> _Problem to solve_
No record may be omitted; give all of them again exactly.
Exercise materials below:
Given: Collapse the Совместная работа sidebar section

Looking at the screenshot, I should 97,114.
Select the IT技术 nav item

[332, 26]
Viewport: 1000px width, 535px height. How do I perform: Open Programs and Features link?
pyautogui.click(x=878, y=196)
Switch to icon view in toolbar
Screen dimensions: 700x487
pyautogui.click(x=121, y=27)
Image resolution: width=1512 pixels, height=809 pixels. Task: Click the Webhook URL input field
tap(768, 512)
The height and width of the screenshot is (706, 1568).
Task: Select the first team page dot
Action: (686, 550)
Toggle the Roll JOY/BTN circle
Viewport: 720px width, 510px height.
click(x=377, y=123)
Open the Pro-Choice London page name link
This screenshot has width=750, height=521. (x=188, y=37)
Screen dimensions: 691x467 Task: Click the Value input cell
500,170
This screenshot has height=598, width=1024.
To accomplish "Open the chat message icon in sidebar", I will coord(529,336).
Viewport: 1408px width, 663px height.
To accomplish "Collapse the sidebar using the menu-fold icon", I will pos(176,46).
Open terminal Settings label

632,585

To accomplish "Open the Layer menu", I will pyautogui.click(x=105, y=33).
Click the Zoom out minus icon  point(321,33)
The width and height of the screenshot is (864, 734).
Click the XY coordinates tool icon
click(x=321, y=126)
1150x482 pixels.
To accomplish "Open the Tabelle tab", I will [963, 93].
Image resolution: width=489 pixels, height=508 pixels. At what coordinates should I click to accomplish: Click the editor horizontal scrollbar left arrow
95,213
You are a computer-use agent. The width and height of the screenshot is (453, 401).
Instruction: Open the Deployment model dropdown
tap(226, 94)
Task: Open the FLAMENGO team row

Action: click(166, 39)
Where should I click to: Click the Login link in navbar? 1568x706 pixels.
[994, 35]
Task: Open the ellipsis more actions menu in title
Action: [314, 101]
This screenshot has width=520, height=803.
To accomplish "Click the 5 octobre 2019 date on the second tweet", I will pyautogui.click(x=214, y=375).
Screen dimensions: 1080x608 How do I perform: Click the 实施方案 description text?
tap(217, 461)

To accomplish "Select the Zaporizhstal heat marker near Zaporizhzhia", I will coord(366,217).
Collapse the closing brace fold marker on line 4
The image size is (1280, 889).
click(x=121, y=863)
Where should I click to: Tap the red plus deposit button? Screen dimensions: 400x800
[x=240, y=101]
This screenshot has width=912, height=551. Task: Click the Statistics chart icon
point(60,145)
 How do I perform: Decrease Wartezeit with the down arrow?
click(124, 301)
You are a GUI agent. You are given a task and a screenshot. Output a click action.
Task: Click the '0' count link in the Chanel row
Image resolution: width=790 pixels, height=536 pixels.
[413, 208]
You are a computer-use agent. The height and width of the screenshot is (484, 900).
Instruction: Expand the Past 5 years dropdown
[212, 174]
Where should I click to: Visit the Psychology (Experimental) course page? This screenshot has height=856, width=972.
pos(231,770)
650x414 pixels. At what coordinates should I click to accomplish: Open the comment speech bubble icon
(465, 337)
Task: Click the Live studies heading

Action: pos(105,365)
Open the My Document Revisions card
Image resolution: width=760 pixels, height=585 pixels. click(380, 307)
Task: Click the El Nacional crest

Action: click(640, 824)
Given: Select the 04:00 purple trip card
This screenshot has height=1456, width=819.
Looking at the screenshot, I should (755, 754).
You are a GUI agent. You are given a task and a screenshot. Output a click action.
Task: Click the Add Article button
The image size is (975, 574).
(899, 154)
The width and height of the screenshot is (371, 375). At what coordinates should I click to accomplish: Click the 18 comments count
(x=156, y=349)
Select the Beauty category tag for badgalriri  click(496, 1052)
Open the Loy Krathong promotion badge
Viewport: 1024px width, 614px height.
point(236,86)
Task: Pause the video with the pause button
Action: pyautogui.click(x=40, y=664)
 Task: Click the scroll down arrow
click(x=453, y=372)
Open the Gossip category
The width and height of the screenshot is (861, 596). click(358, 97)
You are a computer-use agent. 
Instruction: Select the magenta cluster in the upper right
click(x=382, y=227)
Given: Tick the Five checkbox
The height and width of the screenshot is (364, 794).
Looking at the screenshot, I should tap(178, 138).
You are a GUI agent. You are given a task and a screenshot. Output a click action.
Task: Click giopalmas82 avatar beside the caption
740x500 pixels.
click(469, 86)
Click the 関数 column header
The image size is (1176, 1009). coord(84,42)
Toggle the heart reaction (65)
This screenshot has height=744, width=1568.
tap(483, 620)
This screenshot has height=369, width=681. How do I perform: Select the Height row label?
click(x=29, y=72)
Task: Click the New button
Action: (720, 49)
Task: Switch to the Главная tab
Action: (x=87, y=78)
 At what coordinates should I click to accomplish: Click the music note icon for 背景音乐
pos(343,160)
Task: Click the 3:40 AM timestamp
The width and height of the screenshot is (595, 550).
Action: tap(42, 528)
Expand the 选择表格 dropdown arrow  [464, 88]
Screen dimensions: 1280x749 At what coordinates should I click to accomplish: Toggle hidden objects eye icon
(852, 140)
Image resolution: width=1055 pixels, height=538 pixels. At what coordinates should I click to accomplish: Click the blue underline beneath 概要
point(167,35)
End of Exercise materials.
> _The answer_
Given: Collapse the Совместная работа sidebar section

Looking at the screenshot, I should 97,114.
Select the IT技术 nav item

[332, 26]
Viewport: 1000px width, 535px height. How do I perform: Open Programs and Features link?
pyautogui.click(x=878, y=196)
Switch to icon view in toolbar
Screen dimensions: 700x487
pyautogui.click(x=121, y=27)
Image resolution: width=1512 pixels, height=809 pixels. Task: Click the Webhook URL input field
tap(768, 512)
The height and width of the screenshot is (706, 1568).
Task: Select the first team page dot
Action: (686, 550)
Toggle the Roll JOY/BTN circle
Viewport: 720px width, 510px height.
click(x=377, y=123)
Open the Pro-Choice London page name link
This screenshot has width=750, height=521. (x=188, y=37)
Screen dimensions: 691x467 Task: Click the Value input cell
500,170
This screenshot has height=598, width=1024.
To accomplish "Open the chat message icon in sidebar", I will coord(529,336).
Viewport: 1408px width, 663px height.
To accomplish "Collapse the sidebar using the menu-fold icon", I will pos(176,46).
Open terminal Settings label

632,585

To accomplish "Open the Layer menu", I will pyautogui.click(x=105, y=33).
Click the Zoom out minus icon  point(321,33)
The width and height of the screenshot is (864, 734).
Click the XY coordinates tool icon
click(x=321, y=126)
1150x482 pixels.
To accomplish "Open the Tabelle tab", I will [963, 93].
Image resolution: width=489 pixels, height=508 pixels. At what coordinates should I click to accomplish: Click the editor horizontal scrollbar left arrow
95,213
You are a computer-use agent. The width and height of the screenshot is (453, 401).
Instruction: Open the Deployment model dropdown
tap(226, 94)
Task: Open the FLAMENGO team row

Action: click(166, 39)
Where should I click to: Click the Login link in navbar? 1568x706 pixels.
[994, 35]
Task: Open the ellipsis more actions menu in title
Action: [314, 101]
This screenshot has width=520, height=803.
To accomplish "Click the 5 octobre 2019 date on the second tweet", I will pyautogui.click(x=214, y=375).
Screen dimensions: 1080x608 How do I perform: Click the 实施方案 description text?
tap(217, 461)

To accomplish "Select the Zaporizhstal heat marker near Zaporizhzhia", I will coord(366,217).
Collapse the closing brace fold marker on line 4
The image size is (1280, 889).
click(x=121, y=863)
Where should I click to: Tap the red plus deposit button? Screen dimensions: 400x800
[x=240, y=101]
This screenshot has width=912, height=551. Task: Click the Statistics chart icon
point(60,145)
 How do I perform: Decrease Wartezeit with the down arrow?
click(124, 301)
You are a GUI agent. You are given a task and a screenshot. Output a click action.
Task: Click the '0' count link in the Chanel row
Image resolution: width=790 pixels, height=536 pixels.
[413, 208]
You are a computer-use agent. The height and width of the screenshot is (484, 900).
Instruction: Expand the Past 5 years dropdown
[212, 174]
Where should I click to: Visit the Psychology (Experimental) course page? This screenshot has height=856, width=972.
pos(231,770)
650x414 pixels. At what coordinates should I click to accomplish: Open the comment speech bubble icon
(465, 337)
Task: Click the Live studies heading

Action: pos(105,365)
Open the My Document Revisions card
Image resolution: width=760 pixels, height=585 pixels. click(380, 307)
Task: Click the El Nacional crest

Action: click(640, 824)
Given: Select the 04:00 purple trip card
This screenshot has height=1456, width=819.
Looking at the screenshot, I should (755, 754).
You are a GUI agent. You are given a task and a screenshot. Output a click action.
Task: Click the Add Article button
The image size is (975, 574).
(899, 154)
The width and height of the screenshot is (371, 375). At what coordinates should I click to accomplish: Click the 18 comments count
(x=156, y=349)
Select the Beauty category tag for badgalriri  click(496, 1052)
Open the Loy Krathong promotion badge
Viewport: 1024px width, 614px height.
point(236,86)
Task: Pause the video with the pause button
Action: pyautogui.click(x=40, y=664)
 Task: Click the scroll down arrow
click(x=453, y=372)
Open the Gossip category
The width and height of the screenshot is (861, 596). click(358, 97)
You are a computer-use agent. 
Instruction: Select the magenta cluster in the upper right
click(x=382, y=227)
Given: Tick the Five checkbox
The height and width of the screenshot is (364, 794).
Looking at the screenshot, I should tap(178, 138).
You are a GUI agent. You are given a task and a screenshot. Output a click action.
Task: Click giopalmas82 avatar beside the caption
740x500 pixels.
click(469, 86)
Click the 関数 column header
The image size is (1176, 1009). coord(84,42)
Toggle the heart reaction (65)
This screenshot has height=744, width=1568.
tap(483, 620)
This screenshot has height=369, width=681. How do I perform: Select the Height row label?
click(x=29, y=72)
Task: Click the New button
Action: (720, 49)
Task: Switch to the Главная tab
Action: (x=87, y=78)
 At what coordinates should I click to accomplish: Click the music note icon for 背景音乐
pos(343,160)
Task: Click the 3:40 AM timestamp
The width and height of the screenshot is (595, 550).
Action: tap(42, 528)
Expand the 选择表格 dropdown arrow  [464, 88]
Screen dimensions: 1280x749 At what coordinates should I click to accomplish: Toggle hidden objects eye icon
(852, 140)
Image resolution: width=1055 pixels, height=538 pixels. At what coordinates should I click to accomplish: Click the blue underline beneath 概要
point(167,35)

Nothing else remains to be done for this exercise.